Morrowites Temporal range: Turonian 94.3–89.3 Ma PreꞒ Ꞓ O S D C P T J K Pg N ↓

Scientific classification
- Domain: Eukaryota
- Kingdom: Animalia
- Phylum: Mollusca
- Class: Cephalopoda
- Subclass: †Ammonoidea
- Order: †Ammonitida
- Family: †Acanthoceratidae
- Subfamily: †Mammitinae
- Genus: †Morrowites Cobban & Hook, 1983
- Species: † M. depressus; † M. dixeyi; † M. subdepressus; † M. wingi;

= Morrowites =

Genus of molluscs (fossil)

Morrowites, named by Cobban and Hook, 1983, is a moderate to large-sized ammonite with quadrangular to depressed whorls, broadly rounded to depressed venter, low ribs, umbilical and inner and outer ventrolateral tubercles and smooth early whorls except for occasional ribs along weak constrictions. The suture is moderately simple and has an unusually broad bifid first lateral lobe. It is so far restricted to the Lower Turonian stage, in the mid Cretaceous.

Morrowites closely resembles Mammites, however Morrowites has a broad first lateral lobe, Mammites has a narrow one.
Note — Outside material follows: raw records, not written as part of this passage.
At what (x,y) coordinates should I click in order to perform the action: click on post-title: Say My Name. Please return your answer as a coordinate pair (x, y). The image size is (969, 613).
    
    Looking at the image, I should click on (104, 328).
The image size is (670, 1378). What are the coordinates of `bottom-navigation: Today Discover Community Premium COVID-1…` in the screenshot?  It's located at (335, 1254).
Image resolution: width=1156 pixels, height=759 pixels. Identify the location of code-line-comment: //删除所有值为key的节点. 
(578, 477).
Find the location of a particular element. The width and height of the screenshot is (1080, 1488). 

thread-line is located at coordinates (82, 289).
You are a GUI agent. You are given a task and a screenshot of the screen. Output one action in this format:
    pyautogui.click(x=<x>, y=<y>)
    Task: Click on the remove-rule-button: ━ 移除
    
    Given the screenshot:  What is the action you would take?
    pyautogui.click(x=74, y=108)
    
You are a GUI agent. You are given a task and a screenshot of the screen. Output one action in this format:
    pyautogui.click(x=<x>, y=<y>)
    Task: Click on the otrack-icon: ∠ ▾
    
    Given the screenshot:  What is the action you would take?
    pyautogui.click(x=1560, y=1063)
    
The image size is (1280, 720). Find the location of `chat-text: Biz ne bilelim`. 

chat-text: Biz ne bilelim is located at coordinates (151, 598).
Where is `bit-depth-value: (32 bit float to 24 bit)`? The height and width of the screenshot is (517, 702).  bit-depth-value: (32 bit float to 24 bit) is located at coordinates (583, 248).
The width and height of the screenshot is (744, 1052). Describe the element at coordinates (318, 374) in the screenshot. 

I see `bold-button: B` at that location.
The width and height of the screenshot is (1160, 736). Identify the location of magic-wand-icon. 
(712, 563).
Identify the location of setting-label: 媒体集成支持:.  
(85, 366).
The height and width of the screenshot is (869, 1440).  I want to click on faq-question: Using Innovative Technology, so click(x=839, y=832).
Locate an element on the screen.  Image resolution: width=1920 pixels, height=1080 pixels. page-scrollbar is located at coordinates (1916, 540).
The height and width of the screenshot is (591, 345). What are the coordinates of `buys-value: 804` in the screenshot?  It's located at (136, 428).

The very early whorls of Morrowites are smooth except for distantly placed ribs and constrictions, those of Mammites have normal ribs and tubercles.

== Etymology ==
Morrowites is named in honor of A. L. Morrow who made a pioneering study of Cenomanian and Turonian ammonites of Kansas.

== Distribution ==
Fossils of Morrowites have been found in Colombia (Loma Gorda Formation, Aipe, Huila), France, Germany, Mexico, Nigeria, and the United States (Arizona, New Mexico).